++++ Excerto do texto

Acórdão nº 964/14.7T9STB.E1 de Tribunal da Relação de Évora, 10 de Outubro de 2017

Magistrado ResponsávelMARIA LEONOR ESTEVES
Data da Resolução10 de Outubro de 2017
EmissorTribunal da Relação de Évora

Acordam, em conferência, na Secção Criminal do Tribunal da Relação de Évora: 1. Relatório No termo do inquérito que correu termos na 2ª secção do DIAP de Setúbal, o MºPº deduziu acusação contra a arguida V, devidamente identificada nos autos, imputando-lhe a prática de um crime de furto simples, p. e p. pelo art. 203º nº 1 do C. Penal.

Distribuídos os autos ao juízo local criminal de Setúbal – J4 da comarca de Setúbal, o Sr. Juiz proferiu despacho que não recebeu a acusação por falta de legitimidade do MºPº para promover o procedimento criminal em virtude de a ofendida não ter apresentado queixa.

Inconformado com esta decisão, dela interpôs recurso o MºPº, pretendendo a sua revogação e substituição por outra que determine a realização das diligências que indica tendentes a esclarecer/regularizar os vícios que afectam a queixa, para o que formulou as seguintes conclusões: 1- O presente recurso vem interposto da decisão proferida em 23-03-2017, mediante a qual o Tribunal a quo recusou o recebimento da acusação pública deduzida nos autos, por considerar não existir queixa da ofendida «EDP Distribuição - Energia, S.A.», vício insusceptível de sanação à data da prolação do despacho, e, por via disso, prejudicada a legitimidade do Ministério Público para o exercício da acção penal.

++++++++
++++ Entradas extraídas

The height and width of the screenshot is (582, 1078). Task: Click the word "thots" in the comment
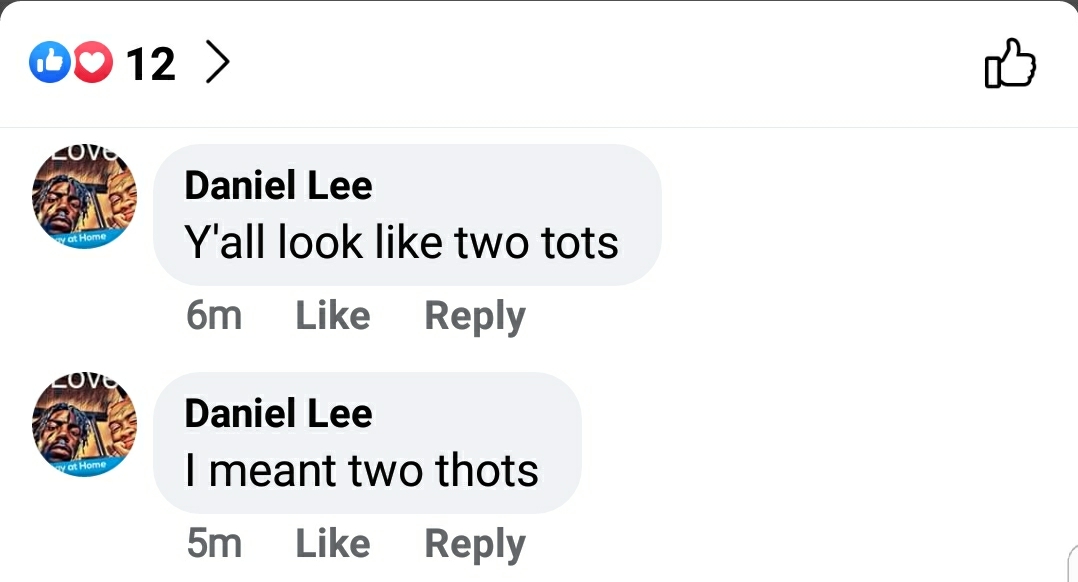click(x=487, y=471)
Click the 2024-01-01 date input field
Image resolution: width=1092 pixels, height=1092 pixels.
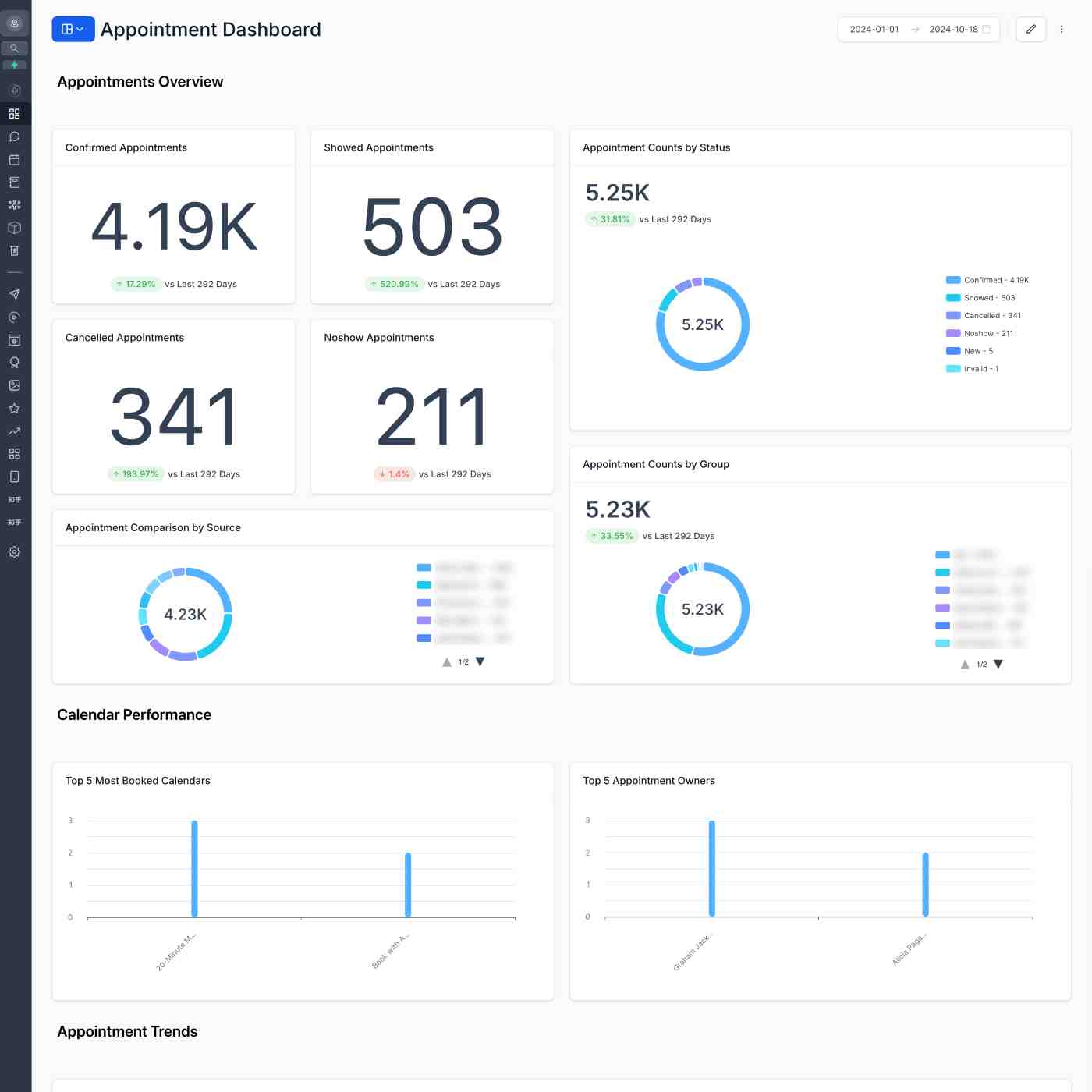point(874,29)
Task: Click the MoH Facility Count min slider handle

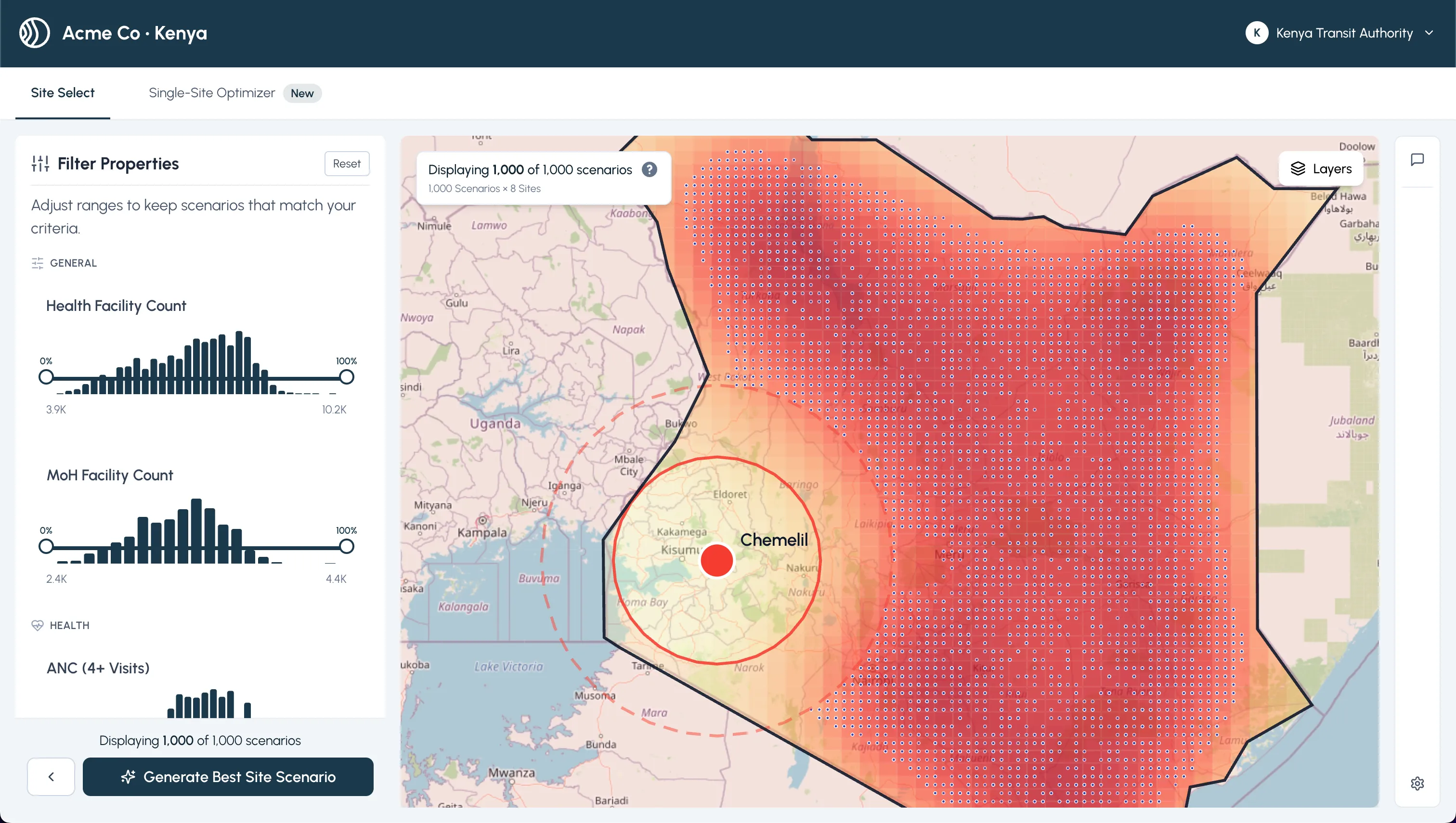Action: pos(46,546)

++++++++

## Enunciado dos exercícios
1. Reescreva em forma de lista o parágrafo do acórdão que começa por «Distribuídos os autos», mantendo os factos principais.
2. Retome o acórdão da Relação de Évora sobre o crime de furto simples a partir da última frase apresentada e dê-lhe continuação.
As linhas não têm qualquer papel nestas tarefas.

## Respostas aos exercícios
1.
- Os autos foram distribuídos ao juízo local criminal de Setúbal – J4 da comarca de Setúbal.
- O juiz proferiu despacho que não recebeu a acusação.
- Fundamento: o MºPº não tinha legitimidade para promover o procedimento criminal, porque a ofendida não apresentou queixa.

2.
2- A acusação deduzida pelo Ministério Público imputa à arguida a prática de um crime de furto, p.p. pelo artigo 203º, n.º 1, do Código Penal, referente à subtracção de energia eléctrica, constatada pela empresa ofendida em 19-06-2014.

3- A factualidade levada ao texto da acusação foi comunicada ao Ministério Público em 11-08-2014, via fax com a referência interna «FAX 718----/RCLAC», em que «A EDP Distribuição - Energia. S.A., com sede na Rua…, Lisboa, pessoa colectiva n. º ---, vem, para os devidos efeitos. apresentar participação criminal contra desconhecidos», encontrando-se assinada por, SS, engenheiro da Direcção de Rede e Clientes de Lisboa - Assistência Comercial da «EDP Distribuição - Energia, S.A.».

4- Daqui se vê que a queixa que deu origem aos presentes autos foi apresentada pela ofendida «EDP».

5- Portanto, existe queixa da ofendida, tempestivamente apresentada. Assim como existe vontade da ofendida em prosseguir criminalmente pelos factos denunciados, vontade essa reforçada pela ulterior intervenção nos autos da «EDP», que conferiu poderes de representação à testemunha JA para prestar declarações relativamente a tais factos.

6- Questão diversa, que o Tribunal poderia legitimamente ter suscitado, é saber se o signatário da queixa dispunha de poderes para apresentar queixa em nome da «EDP Distribuição - Energia, S.A.».

7- Com efeito, nos termos do artigo 49º, n.º 3, do Código de Processo Penal, a queixa pode ser apresentada pelo titular do direito respectivo, por mandatário judicial ou por mandatário munido de poderes especiais.

8- Porém, os autos (de onde não consta sequer a certidão de registo comercial da empresa ofendida) não dispõem de elementos que permitam aferir se o signatário da queixa dispunha de poderes de representação da ofendida, ou se foi pela mesma investido de poderes para apresentar queixa-crime em seu nome.

9- Em todo o caso, a apresentação de queixa em nome da ofendida por quem não dispõe de poderes para tal não acarreta a invalidade, nem tão pouco a inexistência da queixa apresentada, mas unicamente a ineficácia em relação à entidade representada, caso não venha a ser por esta ratificada (cfr. artigo 268º, n.º 1), do Código Civil).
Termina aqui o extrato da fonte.